**PASSAGE SHOWN:**
A bit more detail about the mishap. Perhaps they should have used a new capsule. The re-used one looked like it'd been well pounded.

 
The Federal Communications Commission has approved SpaceX’s request to fly a large swath of its future internet-beaming satellites at a lower orbit than originally planned. The approval was a major regulatory hurdle the company needed to clear in order to start launching its first operational satellites from Florida next month.

In November, SpaceX sent a request to the FCC to partially revise plans for the company’s satellite internet constellation, known as Starlink. Under SpaceX’s original agreement with the commission, the company had permission to launch 4,425 Starlink satellites into orbits that ranged between 1,110 to 1,325 kilometers up. But then SpaceX decided it wanted to fly 1,584 of those satellites in different orbits, thanks to what it had learned from its first two test satellites, TinTin A and B. Instead of flying them at 1,150 kilometers, the company now wants to fly them much lower at 550 kilometers.

**SUPPLIED RECORDS:**
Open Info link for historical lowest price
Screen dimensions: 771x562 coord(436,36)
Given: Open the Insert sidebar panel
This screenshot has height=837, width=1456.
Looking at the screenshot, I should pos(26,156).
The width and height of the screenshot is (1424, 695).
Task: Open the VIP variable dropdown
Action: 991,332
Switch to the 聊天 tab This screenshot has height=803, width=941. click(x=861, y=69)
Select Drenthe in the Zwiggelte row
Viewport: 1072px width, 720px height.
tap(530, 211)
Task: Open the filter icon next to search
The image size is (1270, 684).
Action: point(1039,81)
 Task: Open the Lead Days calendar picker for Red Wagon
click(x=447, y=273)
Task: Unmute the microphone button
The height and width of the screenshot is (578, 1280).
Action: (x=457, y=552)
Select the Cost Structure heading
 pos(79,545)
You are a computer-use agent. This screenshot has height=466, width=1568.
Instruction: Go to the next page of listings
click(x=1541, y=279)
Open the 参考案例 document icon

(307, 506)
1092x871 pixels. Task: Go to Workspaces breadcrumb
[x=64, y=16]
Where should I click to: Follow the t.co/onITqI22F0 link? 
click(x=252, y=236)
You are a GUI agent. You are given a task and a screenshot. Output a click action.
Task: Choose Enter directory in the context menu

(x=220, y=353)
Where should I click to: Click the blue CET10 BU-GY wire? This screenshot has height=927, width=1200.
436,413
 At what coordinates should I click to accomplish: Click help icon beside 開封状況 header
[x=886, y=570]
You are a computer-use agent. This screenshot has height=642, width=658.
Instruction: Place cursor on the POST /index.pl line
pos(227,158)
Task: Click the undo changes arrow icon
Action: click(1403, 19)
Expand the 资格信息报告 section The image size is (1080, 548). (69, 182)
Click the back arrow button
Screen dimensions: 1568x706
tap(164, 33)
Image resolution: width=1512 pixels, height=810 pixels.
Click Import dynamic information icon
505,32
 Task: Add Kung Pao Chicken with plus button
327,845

**TO BE DONE:** Reproduce the SpaceX passage above word for word, from its opening line to its final sentence.

**THE RESULT:**
A bit more detail about the mishap. Perhaps they should have used a new capsule. The re-used one looked like it'd been well pounded.

 
The Federal Communications Commission has approved SpaceX’s request to fly a large swath of its future internet-beaming satellites at a lower orbit than originally planned. The approval was a major regulatory hurdle the company needed to clear in order to start launching its first operational satellites from Florida next month.

In November, SpaceX sent a request to the FCC to partially revise plans for the company’s satellite internet constellation, known as Starlink. Under SpaceX’s original agreement with the commission, the company had permission to launch 4,425 Starlink satellites into orbits that ranged between 1,110 to 1,325 kilometers up. But then SpaceX decided it wanted to fly 1,584 of those satellites in different orbits, thanks to what it had learned from its first two test satellites, TinTin A and B. Instead of flying them at 1,150 kilometers, the company now wants to fly them much lower at 550 kilometers.